The Continental’s use of gold coins raises more questions than answers—though it’s a bit of nonsense that may actually be a sneaky good depiction of real life

Below is a list of things that were all purchased for the same price in John Wick or John Wick: Chapter 2:

  • Two nights in an assassins-only hotel in New York City
  • The cover charge at a speakeasy inside that hotel
  • Having an assassin friend watch over another assassin, currently unconscious, who just tried to kill you*
  • One night in an assassins-only hotel in Rome
  • Two cocktails (plus tip, presumably)
  • Removal of one dead body and all evidence thereof**
  • A bespoke bulletproof suit

*This was a spur-of-the-moment thing, so we must consider the possibility that such an act does not have a set value.
**This is the per-body rate for 12 dead bodies, so there could have been a bulk discount.

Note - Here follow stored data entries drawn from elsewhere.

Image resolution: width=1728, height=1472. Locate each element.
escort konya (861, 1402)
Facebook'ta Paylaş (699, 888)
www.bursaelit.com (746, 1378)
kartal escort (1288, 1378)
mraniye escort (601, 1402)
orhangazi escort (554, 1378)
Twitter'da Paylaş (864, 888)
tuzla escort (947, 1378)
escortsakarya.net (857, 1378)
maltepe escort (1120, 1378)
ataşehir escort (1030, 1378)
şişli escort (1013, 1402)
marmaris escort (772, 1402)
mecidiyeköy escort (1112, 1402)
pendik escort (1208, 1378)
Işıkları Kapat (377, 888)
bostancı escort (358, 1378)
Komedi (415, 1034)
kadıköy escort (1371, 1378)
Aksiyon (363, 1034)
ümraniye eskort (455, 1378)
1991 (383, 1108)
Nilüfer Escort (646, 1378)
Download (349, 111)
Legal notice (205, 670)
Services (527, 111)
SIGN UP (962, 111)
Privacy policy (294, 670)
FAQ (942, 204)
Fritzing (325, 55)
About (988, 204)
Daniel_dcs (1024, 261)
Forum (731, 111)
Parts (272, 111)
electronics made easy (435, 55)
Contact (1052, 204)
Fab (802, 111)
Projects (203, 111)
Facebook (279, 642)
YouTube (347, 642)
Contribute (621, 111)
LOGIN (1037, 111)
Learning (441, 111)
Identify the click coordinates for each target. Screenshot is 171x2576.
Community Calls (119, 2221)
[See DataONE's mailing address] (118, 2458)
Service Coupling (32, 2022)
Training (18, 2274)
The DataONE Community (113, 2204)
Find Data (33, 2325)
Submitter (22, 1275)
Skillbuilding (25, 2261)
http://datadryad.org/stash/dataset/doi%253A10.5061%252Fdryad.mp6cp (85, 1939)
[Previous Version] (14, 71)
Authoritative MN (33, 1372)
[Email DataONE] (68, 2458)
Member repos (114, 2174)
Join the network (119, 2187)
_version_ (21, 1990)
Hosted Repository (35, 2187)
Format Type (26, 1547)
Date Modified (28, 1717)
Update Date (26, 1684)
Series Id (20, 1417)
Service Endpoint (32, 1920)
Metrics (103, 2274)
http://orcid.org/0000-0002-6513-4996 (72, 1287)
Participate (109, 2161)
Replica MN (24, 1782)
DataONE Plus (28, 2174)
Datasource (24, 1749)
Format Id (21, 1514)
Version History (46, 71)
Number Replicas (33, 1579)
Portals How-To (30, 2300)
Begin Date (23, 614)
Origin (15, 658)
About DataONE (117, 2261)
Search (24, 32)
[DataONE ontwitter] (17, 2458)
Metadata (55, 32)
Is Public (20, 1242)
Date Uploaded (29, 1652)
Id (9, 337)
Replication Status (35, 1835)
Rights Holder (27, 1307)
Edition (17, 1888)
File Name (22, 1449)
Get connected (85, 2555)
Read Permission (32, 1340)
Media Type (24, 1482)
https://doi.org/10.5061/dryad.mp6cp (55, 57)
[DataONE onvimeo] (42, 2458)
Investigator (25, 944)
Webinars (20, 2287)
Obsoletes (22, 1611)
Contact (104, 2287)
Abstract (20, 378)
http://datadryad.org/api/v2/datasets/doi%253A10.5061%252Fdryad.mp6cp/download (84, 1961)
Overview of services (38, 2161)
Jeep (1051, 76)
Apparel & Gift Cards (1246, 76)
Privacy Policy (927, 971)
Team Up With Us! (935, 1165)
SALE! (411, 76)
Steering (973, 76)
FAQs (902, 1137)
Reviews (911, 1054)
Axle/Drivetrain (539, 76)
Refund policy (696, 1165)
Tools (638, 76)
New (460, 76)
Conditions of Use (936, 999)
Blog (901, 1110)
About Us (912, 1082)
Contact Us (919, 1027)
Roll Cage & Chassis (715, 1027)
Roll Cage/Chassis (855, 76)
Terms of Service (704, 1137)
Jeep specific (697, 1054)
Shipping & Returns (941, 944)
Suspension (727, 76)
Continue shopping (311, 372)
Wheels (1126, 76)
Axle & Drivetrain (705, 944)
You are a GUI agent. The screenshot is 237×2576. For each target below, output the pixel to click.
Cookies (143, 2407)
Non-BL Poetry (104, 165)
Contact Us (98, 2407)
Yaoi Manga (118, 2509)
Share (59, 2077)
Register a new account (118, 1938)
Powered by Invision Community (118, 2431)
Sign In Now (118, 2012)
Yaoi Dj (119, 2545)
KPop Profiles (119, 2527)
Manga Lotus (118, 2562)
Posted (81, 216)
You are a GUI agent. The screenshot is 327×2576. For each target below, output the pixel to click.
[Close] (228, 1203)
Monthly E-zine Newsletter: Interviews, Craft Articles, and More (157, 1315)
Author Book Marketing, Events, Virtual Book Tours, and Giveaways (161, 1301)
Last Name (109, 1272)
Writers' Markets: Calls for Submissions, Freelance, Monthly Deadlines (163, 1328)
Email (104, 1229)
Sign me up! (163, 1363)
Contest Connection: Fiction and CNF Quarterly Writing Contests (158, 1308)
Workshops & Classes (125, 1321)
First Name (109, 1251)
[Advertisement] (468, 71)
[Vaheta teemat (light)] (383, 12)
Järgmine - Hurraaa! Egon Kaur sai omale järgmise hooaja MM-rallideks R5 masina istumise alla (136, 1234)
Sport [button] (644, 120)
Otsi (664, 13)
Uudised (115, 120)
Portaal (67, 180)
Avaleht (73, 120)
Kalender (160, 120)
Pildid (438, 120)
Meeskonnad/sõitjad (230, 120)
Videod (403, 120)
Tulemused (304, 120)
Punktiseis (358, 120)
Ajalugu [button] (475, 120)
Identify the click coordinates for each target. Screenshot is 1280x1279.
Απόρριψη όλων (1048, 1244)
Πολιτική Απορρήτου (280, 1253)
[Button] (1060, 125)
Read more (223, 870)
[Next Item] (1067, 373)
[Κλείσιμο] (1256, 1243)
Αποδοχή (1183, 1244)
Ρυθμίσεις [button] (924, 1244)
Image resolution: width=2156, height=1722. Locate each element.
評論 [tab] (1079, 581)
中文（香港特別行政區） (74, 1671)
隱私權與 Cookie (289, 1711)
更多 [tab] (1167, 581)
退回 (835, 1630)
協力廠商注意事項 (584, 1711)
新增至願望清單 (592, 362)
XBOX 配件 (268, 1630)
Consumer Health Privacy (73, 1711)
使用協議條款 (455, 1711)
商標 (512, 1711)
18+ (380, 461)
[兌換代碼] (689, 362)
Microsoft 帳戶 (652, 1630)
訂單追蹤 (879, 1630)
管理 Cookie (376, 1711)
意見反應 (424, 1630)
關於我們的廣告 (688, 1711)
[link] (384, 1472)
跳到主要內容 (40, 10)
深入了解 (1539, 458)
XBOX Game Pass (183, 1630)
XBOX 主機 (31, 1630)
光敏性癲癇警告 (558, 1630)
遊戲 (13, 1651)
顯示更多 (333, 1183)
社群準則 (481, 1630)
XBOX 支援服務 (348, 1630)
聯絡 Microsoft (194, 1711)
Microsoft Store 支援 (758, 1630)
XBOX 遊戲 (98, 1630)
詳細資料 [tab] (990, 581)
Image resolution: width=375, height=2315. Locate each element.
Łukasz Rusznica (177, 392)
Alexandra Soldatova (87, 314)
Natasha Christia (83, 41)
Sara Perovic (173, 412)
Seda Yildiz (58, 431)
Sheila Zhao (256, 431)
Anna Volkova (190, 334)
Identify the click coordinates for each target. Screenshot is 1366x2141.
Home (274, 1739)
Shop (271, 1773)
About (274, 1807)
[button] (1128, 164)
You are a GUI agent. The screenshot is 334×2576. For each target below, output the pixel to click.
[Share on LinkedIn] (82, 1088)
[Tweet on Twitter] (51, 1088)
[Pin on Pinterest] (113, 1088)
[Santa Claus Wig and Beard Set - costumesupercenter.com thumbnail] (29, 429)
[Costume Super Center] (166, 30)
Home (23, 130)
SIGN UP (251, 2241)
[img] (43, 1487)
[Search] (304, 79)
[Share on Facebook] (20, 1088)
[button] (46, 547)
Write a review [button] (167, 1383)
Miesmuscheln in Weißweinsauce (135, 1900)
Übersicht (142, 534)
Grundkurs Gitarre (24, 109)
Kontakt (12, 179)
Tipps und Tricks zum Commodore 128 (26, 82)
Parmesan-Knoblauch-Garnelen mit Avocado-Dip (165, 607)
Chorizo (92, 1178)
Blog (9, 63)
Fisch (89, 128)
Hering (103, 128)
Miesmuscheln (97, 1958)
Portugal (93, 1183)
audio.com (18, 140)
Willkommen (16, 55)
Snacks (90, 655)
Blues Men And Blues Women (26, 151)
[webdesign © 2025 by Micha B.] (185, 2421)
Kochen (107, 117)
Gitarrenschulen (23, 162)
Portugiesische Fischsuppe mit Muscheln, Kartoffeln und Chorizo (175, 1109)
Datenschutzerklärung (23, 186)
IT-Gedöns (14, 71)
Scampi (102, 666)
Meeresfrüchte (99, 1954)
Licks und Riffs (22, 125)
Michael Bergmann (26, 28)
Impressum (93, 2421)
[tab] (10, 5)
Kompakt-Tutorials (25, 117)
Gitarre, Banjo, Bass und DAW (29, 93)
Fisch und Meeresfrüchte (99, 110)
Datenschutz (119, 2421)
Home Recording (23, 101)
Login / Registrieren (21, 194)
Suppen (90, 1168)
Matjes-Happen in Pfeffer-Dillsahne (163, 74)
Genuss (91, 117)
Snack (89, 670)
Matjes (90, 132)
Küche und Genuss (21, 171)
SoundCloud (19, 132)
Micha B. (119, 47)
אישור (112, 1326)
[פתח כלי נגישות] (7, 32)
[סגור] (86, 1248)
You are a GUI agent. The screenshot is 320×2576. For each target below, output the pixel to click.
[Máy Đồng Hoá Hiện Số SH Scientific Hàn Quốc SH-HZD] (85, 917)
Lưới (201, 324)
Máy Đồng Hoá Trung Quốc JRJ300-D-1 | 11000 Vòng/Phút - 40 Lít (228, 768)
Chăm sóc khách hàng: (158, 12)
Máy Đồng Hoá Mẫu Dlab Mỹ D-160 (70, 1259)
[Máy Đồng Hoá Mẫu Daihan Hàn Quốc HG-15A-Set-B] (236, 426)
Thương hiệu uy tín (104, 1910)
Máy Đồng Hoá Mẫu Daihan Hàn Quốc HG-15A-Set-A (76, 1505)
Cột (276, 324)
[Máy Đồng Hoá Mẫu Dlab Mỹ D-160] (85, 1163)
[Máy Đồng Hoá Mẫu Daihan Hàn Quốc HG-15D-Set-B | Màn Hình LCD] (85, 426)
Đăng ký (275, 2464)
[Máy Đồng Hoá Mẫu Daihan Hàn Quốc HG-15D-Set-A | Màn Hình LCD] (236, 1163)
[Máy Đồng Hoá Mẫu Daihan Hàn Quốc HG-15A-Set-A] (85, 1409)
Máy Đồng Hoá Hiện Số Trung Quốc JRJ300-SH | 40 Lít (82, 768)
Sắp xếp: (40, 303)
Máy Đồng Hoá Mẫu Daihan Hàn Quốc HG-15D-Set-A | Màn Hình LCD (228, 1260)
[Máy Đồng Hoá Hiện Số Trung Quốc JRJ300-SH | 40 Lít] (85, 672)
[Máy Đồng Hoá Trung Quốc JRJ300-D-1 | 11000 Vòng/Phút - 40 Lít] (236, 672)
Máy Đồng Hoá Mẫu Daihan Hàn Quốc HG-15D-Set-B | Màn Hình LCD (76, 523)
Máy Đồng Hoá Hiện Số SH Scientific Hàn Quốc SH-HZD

There are lots of questions to ask here—the international underground assassin economy is transparently confounding. All of these things cost one of the gold coins the assassins use as their currency, so what kind of exchange rate are we working with? Is it pinned to the dollar? What impact did the collapse of Bretton Woods have on the price of an assassination? How stable can an economy be when two drinks have the same value as tactical haberdashery? Has Glenn Beck inadvertently caused an inflation crisis for assassins? Do they have any problems with counterfeits, or does the whole made-by-assassins thing take care of that? Do gold coins really make sense when everyone who uses them has to prioritize their pockets for guns and ammo? (Side question: Are cargo shorts more popular with assassins than the general public?) Does having to mint gold coins cause periodic liquidity crises? Do the assassins have thoughts about a cashless economy? Do they also have people that keep saying “blockchain” but clearly don’t know what it means?

I don’t have answers to any of those questions. But while looking for them, I realized something else: John Wick actually contains a sophisticated commentary on the money economy.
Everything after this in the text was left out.